V : C'est un des genres le plus lus en Russie. Presque chaque maison d'édition russe possède plusieurs collections ou séries consacrées à la SF, ou plutôt à l'Imaginaire en général. L'Imaginaire russe se développe tout le temps. Il existe aussi de nombreux prix ; les auteurs célèbres animent des séminaires pour les nouveaux ; on organise 3-4 conventions chaque année. Il faut dire que les auteurs, les éditeurs aussi bien que les lecteurs sont très actifs dans ce domaine-là.
P : Le marché souffre officiellement de la crise, comme tout le secteur éditorial. Il n'empêche que les parutions s'enchaînent toujours à toute vitesse et que le tirage de base d'une nouveauté (entendez par là : nouvel auteur, premier roman) est toujours de cinq mille exemplaires. Certaines des revues professionnelles ont un peu réduit leur voilure, mais leur tirage n'est pas descendu pour autant en-dessous de 20000 exemplaires, alors que ces revues sont mensuelles. Par contre, tout comme en France, il est très difficile de vivre de sa plume. On ne gagne rien sur le premier tirage d'un roman, ou presque. Il faut dire que le prix de vente est ridiculement bas et donc les marges très minces. C'est seulement si le livre est un succès et qu'il est réimprimé (et donc lorsque les coûts de base sont amortis) qu'un auteur commence à voir la couleur des droits d'auteurs. On peut estimer à une vingtaine seulement les auteurs de l'Imaginaire qui ne vivent que de la littérature.

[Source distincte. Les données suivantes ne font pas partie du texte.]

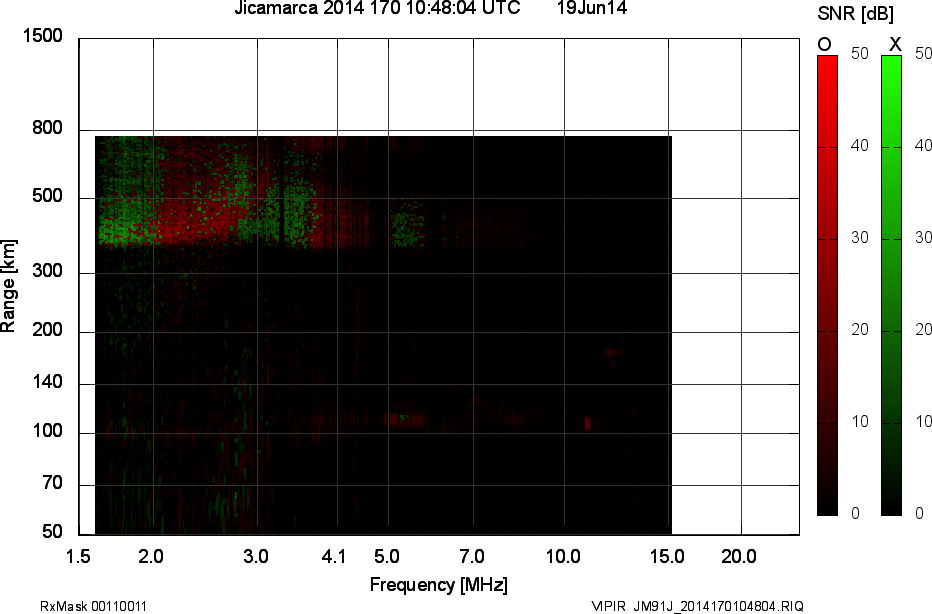This screenshot has width=932, height=614.
Task: Click the SNR [dB] legend title
Action: coord(855,13)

ActuSF : Cool Quels sont les autres auteurs russes de SF à suivre, selon vous ? Y a-t-il des chances de les voir traduits en France ?
V. et P : Il y en a beaucoup et d'assez différents dans leur genre. Les Oldie sont redoutables, par exemple : d'abord par leur talent d'écriture, mais aussi par leur habileté à recycler des thèmes parfois très anciens et à en faire quelque chose qui leur est propre. Les Diatchenko produisent avec une grande régularité des textes très psychologiques vraiment brillants. Dmitri Lipskerov ne fait pas vraiment de la SF, mais du fantastique : il se place dans la droite ligne de Boulgakov, avec un style extraordinaire. Sviatoslav Loguinov, aussi, l'un des rares auteurs que nous connaissons à pouvoir bâtir un roman de fantasy avec pour postulat de base une cosmogonie sibérienne. Il y a aussi Iouli Bourkine dont nous aimons pas mal de choses : mais lui se partage avec sa carrière de chanteur.
ActuSF : Quels sont vos projets ?
V. et P. : Tout d'abord un gros dossier pour Galaxies, avec trois petites nouvelles, un scénario de cinéma, un article et une grosse interview. Ensuite, nous sommes en train de travailler à la traduction de deux novella de Kir Boulytchev pour Rivière Blanche. Du space opera farci d'aventure, d'amour, d'énigmes. Mais du space opera à l'ancienne, où l'on se sert encore de cartes sur papier pour diriger les vaisseaux spatiaux. Ces textes ont été écrit durant les années 70. C'est une littérature très fraîche, du pur divertissement très intelligemment fait: juste ce qu'il faut pour Rivière Blanche.